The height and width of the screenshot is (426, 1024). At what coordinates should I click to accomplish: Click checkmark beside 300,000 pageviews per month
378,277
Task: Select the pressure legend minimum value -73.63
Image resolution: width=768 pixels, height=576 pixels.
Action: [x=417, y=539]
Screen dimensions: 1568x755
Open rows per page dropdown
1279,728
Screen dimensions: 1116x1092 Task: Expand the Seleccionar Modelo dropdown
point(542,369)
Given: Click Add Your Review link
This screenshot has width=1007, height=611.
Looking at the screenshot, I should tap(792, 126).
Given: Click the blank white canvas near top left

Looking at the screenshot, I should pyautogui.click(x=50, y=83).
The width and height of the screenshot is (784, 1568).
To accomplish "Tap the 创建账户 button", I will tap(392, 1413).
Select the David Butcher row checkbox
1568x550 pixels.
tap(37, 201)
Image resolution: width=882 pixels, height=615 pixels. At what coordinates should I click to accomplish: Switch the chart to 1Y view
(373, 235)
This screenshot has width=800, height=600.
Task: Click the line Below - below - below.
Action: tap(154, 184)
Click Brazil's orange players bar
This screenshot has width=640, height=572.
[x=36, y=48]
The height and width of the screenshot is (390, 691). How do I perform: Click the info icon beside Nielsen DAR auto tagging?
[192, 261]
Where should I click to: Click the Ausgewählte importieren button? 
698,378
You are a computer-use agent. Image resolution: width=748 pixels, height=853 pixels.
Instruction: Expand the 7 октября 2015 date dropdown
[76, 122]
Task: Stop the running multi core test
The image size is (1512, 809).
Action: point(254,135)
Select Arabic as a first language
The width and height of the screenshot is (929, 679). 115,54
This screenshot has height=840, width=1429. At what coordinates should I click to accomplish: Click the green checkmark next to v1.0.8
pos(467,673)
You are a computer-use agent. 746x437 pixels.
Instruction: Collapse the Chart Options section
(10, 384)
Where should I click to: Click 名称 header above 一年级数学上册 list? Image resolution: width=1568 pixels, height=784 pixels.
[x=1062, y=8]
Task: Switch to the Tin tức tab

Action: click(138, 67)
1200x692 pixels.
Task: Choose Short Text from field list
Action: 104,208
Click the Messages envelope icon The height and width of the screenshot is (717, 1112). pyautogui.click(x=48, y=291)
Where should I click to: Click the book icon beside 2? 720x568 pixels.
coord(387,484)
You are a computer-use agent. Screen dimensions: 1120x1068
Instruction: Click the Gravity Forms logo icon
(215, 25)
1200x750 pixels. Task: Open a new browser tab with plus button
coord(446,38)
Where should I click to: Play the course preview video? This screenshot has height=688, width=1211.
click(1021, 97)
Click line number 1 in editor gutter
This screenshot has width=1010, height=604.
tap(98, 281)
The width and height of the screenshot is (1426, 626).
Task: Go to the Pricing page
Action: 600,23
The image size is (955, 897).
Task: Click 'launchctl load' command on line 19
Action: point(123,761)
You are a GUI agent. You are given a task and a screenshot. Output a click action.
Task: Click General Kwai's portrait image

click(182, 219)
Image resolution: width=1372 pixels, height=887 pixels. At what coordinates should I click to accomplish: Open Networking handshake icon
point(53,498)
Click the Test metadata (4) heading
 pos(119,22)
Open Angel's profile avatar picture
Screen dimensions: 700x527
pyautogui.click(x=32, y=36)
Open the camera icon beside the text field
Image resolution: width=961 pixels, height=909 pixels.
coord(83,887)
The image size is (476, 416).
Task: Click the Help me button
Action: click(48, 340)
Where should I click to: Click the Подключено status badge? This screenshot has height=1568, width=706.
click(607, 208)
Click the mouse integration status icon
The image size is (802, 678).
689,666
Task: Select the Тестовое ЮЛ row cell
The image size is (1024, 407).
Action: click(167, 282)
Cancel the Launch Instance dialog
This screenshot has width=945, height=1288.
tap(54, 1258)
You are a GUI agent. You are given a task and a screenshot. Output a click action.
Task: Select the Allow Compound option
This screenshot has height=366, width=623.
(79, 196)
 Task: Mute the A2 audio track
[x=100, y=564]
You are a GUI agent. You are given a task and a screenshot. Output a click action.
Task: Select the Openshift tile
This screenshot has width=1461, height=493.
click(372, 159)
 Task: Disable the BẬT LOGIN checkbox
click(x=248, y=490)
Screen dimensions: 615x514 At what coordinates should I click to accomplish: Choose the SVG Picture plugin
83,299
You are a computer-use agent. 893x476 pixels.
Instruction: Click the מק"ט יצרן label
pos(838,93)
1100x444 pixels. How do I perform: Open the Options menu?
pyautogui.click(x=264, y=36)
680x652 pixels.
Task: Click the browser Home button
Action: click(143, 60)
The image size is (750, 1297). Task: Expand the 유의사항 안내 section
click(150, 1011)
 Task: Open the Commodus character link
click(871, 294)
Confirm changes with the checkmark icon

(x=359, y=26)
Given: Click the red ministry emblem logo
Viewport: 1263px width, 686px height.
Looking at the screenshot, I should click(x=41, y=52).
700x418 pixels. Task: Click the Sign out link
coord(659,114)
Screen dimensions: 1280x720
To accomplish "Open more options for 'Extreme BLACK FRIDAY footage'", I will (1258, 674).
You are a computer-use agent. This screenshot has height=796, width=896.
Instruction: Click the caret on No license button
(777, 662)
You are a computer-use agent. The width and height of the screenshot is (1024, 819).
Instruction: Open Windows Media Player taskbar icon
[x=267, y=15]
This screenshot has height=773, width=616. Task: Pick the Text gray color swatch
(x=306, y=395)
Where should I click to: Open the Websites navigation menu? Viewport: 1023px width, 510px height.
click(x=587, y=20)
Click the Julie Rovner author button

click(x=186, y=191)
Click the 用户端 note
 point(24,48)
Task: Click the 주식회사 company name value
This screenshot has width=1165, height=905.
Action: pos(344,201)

..........

## Instructions for the task
Copy every line of the entries in which "value" can be found.

## Solution
Task: Select the pressure legend minimum value -73.63
Task: Click the 주식회사 company name value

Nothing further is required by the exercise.